[Records contained in a dataset]
※

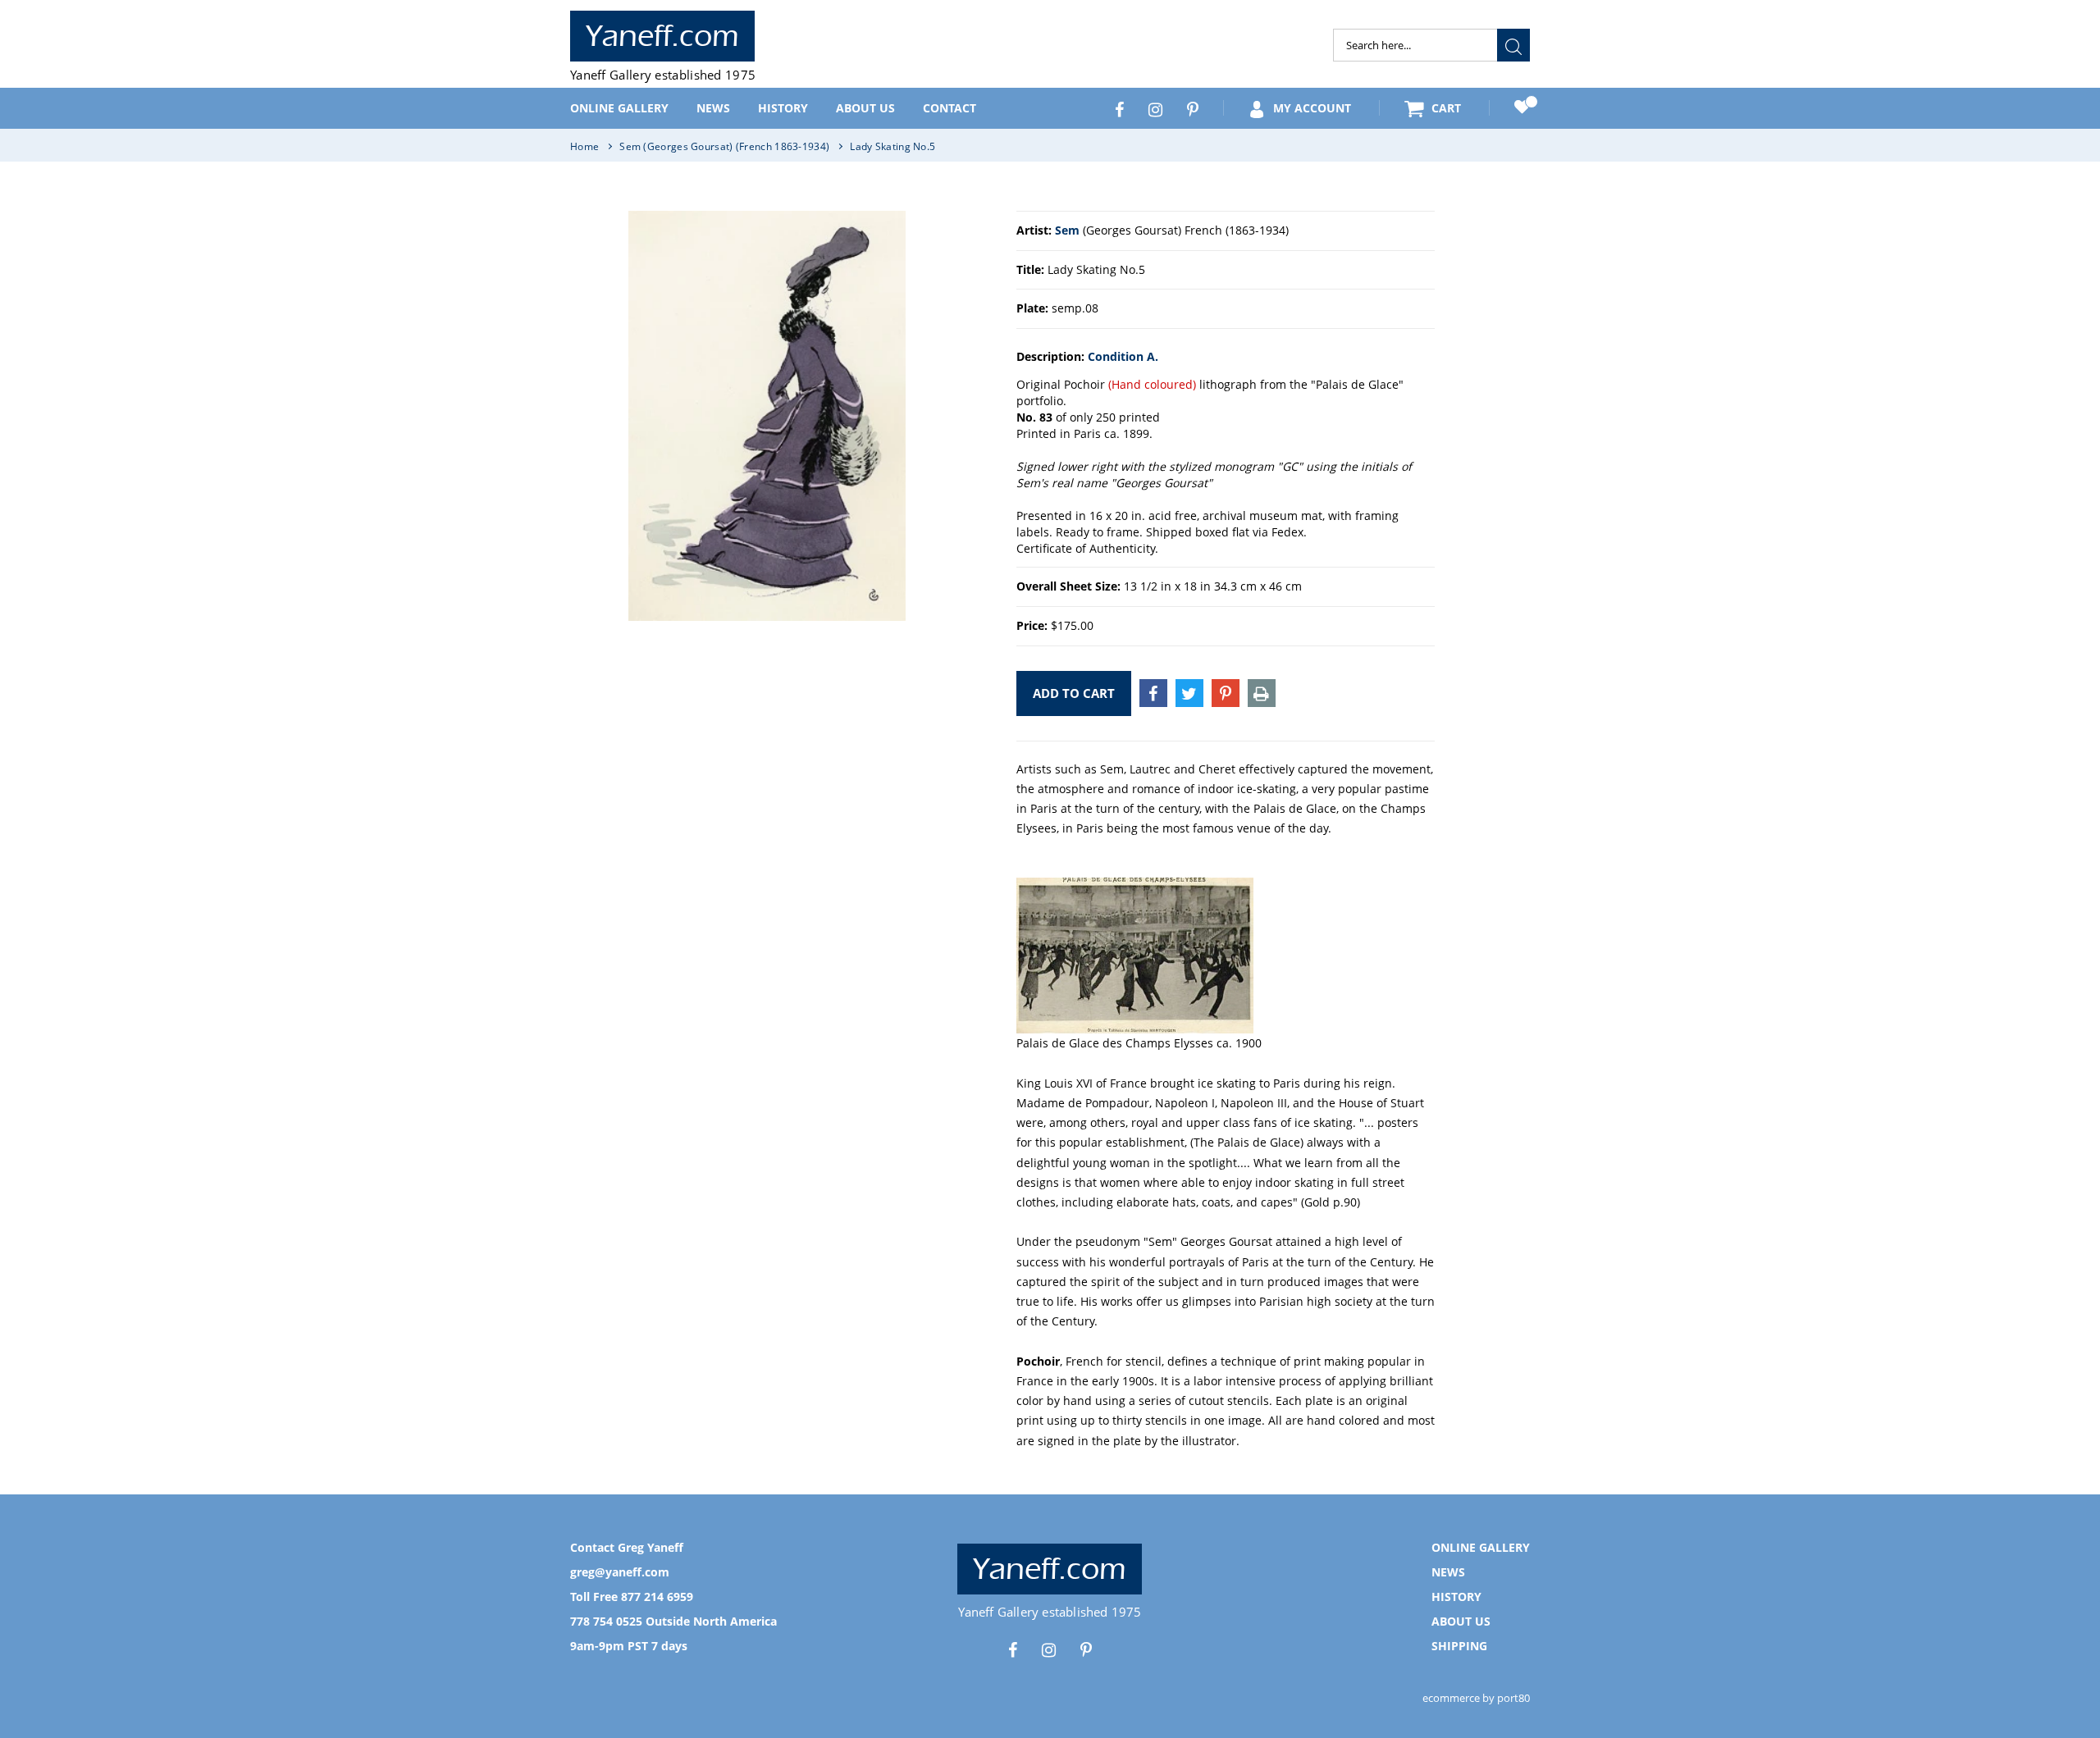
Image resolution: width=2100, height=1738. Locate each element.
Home (584, 146)
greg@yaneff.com (619, 1572)
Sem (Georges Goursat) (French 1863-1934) (724, 146)
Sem (1067, 230)
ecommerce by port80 (1476, 1697)
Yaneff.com (662, 36)
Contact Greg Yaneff (626, 1547)
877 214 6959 (657, 1596)
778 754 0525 (606, 1621)
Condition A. (1123, 356)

※

- Task to complete:
Give back only the lines from the one containing "Sem (Georges Goursat)" through the final line of the entries above, exactly as written, both included.

- Expected output:
Sem (Georges Goursat) (French 1863-1934) (724, 146)
Sem (1067, 230)
ecommerce by port80 (1476, 1697)
Yaneff.com (662, 36)
Contact Greg Yaneff (626, 1547)
877 214 6959 (657, 1596)
778 754 0525 (606, 1621)
Condition A. (1123, 356)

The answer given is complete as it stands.